Matt Levine often talks about how banking is a “pro-social sleight of hand” and how we all need to play-pretend in order for it to work. But most of his writing is behind a paywall, so instead here’s a similar idea articulated by Steve Randy Waldman, though his presentation has a more conspiratorial tone (i.e. the bankers are colluding to trick us, though I think Waldman is being fanciful for rhetorical effect here and does not actually believe this) whereas my presentation emphasizes decentralized incentives (i.e. there’s no secret conspiracy, everyone is just acting in their own self-interest, but we can analyze predictable emergent trends). All emphasis are added by me, and they gesture towards one or more of “kayfabe equilibrium”, “performative belief-acts” and “resource flywheel”:
One purpose of a financial system is to ensure that we are, in general, in a high-investment dynamic rather than a low-investment stasis.
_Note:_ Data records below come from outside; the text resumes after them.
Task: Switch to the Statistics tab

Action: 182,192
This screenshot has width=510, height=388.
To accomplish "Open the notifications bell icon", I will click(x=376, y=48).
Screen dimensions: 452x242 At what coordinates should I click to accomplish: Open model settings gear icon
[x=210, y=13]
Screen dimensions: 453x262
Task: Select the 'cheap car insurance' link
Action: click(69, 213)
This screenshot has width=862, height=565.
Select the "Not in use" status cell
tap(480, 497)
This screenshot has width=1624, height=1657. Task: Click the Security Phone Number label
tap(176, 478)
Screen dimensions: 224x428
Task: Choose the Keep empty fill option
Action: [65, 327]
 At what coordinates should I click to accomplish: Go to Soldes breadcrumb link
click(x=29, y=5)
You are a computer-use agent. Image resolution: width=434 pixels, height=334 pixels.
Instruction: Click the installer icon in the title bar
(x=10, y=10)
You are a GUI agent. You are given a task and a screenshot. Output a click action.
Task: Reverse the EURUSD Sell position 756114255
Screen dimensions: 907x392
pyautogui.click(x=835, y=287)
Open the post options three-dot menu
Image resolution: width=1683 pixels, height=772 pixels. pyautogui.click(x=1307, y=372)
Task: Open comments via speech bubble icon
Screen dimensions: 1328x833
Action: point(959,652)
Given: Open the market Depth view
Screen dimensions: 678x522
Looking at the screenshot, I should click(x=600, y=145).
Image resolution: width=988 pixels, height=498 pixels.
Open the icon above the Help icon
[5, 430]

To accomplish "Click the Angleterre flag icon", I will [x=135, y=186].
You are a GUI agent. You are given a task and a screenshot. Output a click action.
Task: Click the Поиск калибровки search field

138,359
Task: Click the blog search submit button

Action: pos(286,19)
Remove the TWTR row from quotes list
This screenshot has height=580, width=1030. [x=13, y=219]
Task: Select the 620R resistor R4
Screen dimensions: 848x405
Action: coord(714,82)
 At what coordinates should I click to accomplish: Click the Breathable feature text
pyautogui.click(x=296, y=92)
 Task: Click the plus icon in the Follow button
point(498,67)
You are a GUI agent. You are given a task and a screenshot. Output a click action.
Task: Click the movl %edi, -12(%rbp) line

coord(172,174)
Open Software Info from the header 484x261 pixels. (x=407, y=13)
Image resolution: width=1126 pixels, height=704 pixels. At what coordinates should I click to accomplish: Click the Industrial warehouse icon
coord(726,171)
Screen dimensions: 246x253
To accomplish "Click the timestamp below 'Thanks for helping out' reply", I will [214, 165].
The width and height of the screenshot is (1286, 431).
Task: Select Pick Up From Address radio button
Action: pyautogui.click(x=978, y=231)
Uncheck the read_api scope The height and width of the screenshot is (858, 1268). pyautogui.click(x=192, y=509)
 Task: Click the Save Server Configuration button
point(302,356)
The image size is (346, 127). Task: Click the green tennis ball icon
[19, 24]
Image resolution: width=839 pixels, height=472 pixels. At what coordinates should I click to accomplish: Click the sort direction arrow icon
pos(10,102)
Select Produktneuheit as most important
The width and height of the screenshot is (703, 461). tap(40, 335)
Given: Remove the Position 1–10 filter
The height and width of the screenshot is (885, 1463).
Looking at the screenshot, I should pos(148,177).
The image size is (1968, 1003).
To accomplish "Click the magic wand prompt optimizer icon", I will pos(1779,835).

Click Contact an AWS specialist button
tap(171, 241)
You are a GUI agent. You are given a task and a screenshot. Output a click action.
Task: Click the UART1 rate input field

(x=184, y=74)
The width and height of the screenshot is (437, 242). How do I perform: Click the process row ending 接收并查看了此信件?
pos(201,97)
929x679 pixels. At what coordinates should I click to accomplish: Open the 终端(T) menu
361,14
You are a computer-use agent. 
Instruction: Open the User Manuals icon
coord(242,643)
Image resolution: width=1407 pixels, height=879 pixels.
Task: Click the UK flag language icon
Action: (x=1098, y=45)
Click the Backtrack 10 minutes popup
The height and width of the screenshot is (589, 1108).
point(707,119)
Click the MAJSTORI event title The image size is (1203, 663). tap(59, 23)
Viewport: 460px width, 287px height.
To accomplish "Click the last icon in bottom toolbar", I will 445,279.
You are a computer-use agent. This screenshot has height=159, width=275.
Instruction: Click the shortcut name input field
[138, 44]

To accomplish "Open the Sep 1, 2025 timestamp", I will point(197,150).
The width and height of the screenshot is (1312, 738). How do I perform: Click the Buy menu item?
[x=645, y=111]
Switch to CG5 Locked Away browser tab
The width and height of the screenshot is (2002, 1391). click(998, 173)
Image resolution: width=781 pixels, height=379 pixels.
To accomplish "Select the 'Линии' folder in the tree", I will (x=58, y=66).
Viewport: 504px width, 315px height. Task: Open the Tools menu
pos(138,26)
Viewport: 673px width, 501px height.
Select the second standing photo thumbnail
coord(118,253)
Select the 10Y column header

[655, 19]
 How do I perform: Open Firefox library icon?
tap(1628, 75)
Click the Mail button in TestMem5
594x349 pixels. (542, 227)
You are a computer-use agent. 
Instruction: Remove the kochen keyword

In the context of an investment boom, individuals can be persuaded to take direct stakes in transparently risky projects. But absent such a boom, risk-averse individuals will rationally abstain. Each project in isolation will be deemed risky and unlikely to succeed. Savers will prefer low risk projects with modest but certain returns, like storing goods and commodities. Even taking stakes in a diversified basket of risky projects will be unattractive, unless an investor believes that many other investors will simultaneously do the same.
[…]
A banking system is a superposition of fraud and genius
[…]
Bankers make the world a more prosperous place precisely by making promises they may be unable to keep.
[…]
Investors know that bankers don’t have a magic wealth machine, that resources put in bankers’ care are ultimately invested in the same menu of projects that each of them individually would reject. Those risk-less returns cannot, in fact, be riskless, and that’s no secret. So why is this little white fraud sometimes effective? Why do investors’ believe empty promises, and invest through banks what they would have hoarded in a world without?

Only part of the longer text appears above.